Jean Cocteau, 1916
Modigliani’s portrait of Jean Cocteau seems to have been painted as part of a friendly competition between Modigliani and the Polish-born painter Moïse Kisling. Picasso had taken his friend Cocteau to Kisling’s studio to introduce him to the group of artists and poets who gathered there. While the details are not clear, in the end both Modigliani and Kisling painted a portrait of the young poet. Various friends were in attendance as the artists set to work. It would appear that the perpetually hard-up Modigliani needed assistance in getting started. He must have taken a canvas from Kisling, as an x-radiograph reveals that underneath Modigliani’s portrait is a self-portrait of Kisling with his wife Renée and their dog.
Curator Betsy Rosasco:
In 1950, long after the portrait Cocteau paid for but left behind had become famous and was sold for what was then a large sum, Cocteau wrote in his monograph on Modigliani, “[he] does not elongate faces, does not accent their asymmetry, does not put out an eye, does not lengthen a neck.
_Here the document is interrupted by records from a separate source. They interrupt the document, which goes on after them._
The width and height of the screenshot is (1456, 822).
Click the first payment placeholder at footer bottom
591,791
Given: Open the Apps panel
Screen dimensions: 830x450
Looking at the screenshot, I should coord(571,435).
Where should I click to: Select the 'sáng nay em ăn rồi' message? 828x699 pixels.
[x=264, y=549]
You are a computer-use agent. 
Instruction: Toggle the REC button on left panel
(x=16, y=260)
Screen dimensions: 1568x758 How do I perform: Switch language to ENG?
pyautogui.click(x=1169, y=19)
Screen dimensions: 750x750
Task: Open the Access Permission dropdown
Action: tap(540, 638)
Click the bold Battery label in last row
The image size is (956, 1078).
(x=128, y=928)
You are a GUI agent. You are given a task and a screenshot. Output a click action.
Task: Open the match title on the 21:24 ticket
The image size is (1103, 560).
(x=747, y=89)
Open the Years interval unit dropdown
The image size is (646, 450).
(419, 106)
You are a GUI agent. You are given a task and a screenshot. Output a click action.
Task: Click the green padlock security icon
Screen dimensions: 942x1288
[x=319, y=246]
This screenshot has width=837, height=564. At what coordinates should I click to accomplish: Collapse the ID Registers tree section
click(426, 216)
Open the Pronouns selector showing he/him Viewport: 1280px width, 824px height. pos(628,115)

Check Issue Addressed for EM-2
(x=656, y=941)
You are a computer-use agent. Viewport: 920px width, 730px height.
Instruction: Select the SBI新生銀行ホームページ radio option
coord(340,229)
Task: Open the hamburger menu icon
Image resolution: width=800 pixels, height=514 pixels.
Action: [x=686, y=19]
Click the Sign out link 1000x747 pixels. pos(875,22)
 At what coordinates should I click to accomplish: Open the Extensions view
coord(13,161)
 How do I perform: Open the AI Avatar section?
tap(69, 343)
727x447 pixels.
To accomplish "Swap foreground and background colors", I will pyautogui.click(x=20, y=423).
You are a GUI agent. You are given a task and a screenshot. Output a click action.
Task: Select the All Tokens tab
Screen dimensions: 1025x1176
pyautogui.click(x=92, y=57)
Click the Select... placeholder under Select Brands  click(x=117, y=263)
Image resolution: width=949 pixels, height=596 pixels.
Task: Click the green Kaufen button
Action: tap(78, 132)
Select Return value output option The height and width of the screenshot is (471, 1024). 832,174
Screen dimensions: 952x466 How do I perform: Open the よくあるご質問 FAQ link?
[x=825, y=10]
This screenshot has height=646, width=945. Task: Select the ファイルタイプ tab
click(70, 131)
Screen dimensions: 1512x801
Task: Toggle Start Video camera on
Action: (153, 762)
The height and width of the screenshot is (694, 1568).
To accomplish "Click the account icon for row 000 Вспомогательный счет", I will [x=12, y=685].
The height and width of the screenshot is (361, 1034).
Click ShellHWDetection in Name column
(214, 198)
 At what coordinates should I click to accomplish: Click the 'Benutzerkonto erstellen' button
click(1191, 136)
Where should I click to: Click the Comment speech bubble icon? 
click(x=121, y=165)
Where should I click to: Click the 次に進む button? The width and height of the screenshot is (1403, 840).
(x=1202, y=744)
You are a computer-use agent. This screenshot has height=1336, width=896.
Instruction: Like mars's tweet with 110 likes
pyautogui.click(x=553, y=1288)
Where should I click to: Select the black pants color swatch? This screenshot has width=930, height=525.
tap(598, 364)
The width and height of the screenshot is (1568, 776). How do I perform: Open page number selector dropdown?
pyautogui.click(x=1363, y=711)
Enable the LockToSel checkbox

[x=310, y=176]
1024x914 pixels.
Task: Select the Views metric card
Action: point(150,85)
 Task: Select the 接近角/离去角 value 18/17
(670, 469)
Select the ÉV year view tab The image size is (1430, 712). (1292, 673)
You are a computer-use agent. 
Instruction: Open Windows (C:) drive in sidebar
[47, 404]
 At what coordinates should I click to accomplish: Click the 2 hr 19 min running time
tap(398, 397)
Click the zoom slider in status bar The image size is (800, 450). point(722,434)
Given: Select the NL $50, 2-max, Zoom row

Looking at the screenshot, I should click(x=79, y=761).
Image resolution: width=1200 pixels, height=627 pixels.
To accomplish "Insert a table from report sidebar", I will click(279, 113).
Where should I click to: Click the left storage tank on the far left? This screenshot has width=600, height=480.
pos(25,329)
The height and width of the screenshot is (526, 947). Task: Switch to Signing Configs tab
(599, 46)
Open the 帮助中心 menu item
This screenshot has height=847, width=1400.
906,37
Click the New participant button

It is all organized.” This was perhaps Cocteau’s act of ironic revenge to point out the stylistic traits Modigliani brought into play in his portrait, which Cocteau illustrated in the monograph along with a selection of beautiful but somewhat bland Modigliani portraits, the sort of work he had expected his own portrait to be. It is also ironic, however, that Modigliani’s portrait of Cocteau, so merciless in its psychological penetration of the sitter’s elegant self-satisfaction and vanity, became the painter’s masterpiece. The poet Pierre Reverdy, who was present at the sitting, remembered fifty years later that Modigliani was the only portraitist at the time with “a vocation, serious and talented,” but he did not flatter Reverdy, whose portrait he also painted, or anyone.